「TypeScript 3.4」リリース、ビルド高速化のための「--incremental」フラグを導入
米MicrosoftのTypeScript開発チームは3月29日、「TypeScript 3.4」を公開した。ビルド時間高速化のための強化などが加わっている。
TypeScriptはJavaScriptをベースにさまざまな機能を追加したプログラミング言語。TypeScriptで実装したコードはJavaScriptコードに変換(コンパイル)でき、ECMAScript 3以上をサポートする任意のブラウザやJavaScriptエンジン、Node.jsで実行できる。Microsoftが開発し、オープンソースで公開している。
TypeScript 3.4は、2月末に公開されたバージョン3.3に続く最新版。ビルド時間高速化の取り組みとして、前回コンパイルされた時のプロジェクトグラフの変更情報を保存し、次回のコンパイル時にその情報を基にもっとも高速な方法で型チェックを行いコンパイルする「–incremental」フラグを導入した。
推論関連では、他のジェネリック関数からの推論型に関する関数が強化されるなどの改善が加わった。
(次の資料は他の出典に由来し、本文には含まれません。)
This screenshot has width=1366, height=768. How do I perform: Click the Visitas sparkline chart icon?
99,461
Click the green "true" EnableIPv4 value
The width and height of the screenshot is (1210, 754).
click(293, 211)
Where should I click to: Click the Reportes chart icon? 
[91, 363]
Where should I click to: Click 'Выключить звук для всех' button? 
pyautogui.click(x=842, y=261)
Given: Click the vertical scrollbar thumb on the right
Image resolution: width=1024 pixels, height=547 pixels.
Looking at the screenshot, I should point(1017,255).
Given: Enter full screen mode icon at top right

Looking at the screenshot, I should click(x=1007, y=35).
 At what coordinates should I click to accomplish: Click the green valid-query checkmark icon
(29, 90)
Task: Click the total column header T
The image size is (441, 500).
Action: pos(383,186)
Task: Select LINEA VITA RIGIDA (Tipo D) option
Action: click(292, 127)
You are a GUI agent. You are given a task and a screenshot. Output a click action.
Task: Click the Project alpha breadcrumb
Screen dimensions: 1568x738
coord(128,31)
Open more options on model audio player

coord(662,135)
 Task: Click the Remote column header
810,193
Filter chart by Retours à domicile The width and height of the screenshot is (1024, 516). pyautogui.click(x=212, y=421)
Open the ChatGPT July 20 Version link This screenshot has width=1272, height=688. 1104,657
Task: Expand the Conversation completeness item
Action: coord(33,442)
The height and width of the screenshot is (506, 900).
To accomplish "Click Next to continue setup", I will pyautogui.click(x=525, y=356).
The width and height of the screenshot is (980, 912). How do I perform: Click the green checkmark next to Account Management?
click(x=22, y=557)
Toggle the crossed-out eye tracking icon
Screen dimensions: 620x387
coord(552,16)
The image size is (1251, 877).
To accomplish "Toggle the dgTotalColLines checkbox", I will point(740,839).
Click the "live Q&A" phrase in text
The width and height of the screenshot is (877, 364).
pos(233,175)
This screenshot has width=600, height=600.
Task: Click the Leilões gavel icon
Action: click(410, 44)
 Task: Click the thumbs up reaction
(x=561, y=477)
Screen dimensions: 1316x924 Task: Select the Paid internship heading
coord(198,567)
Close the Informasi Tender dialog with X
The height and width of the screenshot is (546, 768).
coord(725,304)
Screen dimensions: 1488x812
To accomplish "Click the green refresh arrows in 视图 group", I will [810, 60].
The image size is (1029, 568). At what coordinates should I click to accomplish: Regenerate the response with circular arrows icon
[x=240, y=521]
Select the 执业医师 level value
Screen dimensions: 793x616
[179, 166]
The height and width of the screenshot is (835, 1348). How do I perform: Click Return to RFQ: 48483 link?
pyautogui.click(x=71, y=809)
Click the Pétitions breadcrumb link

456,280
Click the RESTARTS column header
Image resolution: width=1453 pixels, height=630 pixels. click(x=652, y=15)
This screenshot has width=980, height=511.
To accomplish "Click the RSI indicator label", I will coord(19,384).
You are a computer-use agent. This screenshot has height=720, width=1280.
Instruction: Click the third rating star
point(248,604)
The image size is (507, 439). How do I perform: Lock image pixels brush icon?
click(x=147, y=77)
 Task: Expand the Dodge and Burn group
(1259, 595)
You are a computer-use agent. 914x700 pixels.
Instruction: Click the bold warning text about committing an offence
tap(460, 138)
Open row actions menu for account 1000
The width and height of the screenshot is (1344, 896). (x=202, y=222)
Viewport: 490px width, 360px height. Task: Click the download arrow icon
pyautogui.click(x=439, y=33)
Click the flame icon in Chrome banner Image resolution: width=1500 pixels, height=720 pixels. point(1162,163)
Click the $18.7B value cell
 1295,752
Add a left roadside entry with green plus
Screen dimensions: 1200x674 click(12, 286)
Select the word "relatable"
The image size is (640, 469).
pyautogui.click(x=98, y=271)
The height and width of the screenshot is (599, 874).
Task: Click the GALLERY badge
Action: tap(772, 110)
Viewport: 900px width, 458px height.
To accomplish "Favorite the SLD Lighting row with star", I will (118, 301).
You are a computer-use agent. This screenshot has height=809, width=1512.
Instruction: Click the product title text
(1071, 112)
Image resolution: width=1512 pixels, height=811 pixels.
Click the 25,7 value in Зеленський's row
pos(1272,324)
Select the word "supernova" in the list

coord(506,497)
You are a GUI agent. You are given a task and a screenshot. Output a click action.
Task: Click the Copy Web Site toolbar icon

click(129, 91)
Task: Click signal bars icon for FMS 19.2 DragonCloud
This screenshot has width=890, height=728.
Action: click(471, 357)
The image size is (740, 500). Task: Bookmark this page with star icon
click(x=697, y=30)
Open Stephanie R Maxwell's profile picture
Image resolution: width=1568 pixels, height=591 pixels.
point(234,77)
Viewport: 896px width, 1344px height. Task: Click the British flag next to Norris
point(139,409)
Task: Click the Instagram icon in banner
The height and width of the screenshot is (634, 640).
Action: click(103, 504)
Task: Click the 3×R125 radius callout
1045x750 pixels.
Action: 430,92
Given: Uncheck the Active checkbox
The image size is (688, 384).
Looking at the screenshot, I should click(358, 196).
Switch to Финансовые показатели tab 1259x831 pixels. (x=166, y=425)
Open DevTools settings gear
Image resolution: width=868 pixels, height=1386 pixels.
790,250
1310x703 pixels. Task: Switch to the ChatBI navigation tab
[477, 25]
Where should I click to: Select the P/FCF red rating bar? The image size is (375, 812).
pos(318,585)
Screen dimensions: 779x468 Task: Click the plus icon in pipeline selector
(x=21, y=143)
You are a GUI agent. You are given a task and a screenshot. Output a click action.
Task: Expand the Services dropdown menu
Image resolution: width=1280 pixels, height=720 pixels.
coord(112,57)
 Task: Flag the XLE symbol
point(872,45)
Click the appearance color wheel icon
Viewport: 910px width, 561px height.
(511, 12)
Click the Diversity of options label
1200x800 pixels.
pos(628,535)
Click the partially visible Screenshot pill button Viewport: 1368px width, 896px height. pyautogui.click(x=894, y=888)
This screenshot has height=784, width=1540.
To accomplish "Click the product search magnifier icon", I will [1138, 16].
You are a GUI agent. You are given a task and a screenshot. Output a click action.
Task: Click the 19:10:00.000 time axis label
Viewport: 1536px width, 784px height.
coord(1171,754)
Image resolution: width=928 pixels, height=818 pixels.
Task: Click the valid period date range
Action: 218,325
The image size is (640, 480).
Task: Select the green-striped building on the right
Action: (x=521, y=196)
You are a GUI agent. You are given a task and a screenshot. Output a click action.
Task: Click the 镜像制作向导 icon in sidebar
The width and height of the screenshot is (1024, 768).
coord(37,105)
読み込みのみの配列を表現するReadonlyArray型では、新しいreadonly修飾子を使うシンタックスを導入した。また、readonlyタプルをサポート、配列のショートハンドシンタックスを使うような感覚で、readonlyキーワードで任意のタプルの接頭辞を付けることができるとしている。
constアサーションも導入した。JavaScriptのプロパティが変更可能であるという特性から、TypeScriptは変更可能な変数やプロパティの宣言で値の幅を広げるが、constアサーションを使うことで型の定義を広げないようにできる。オブジェクトリテラルはreadonlyプロパティとなり、配列リテラルはreadonlyタプルとなる。
このほか、多数の細かな機能強化やバグの修正が加わっている。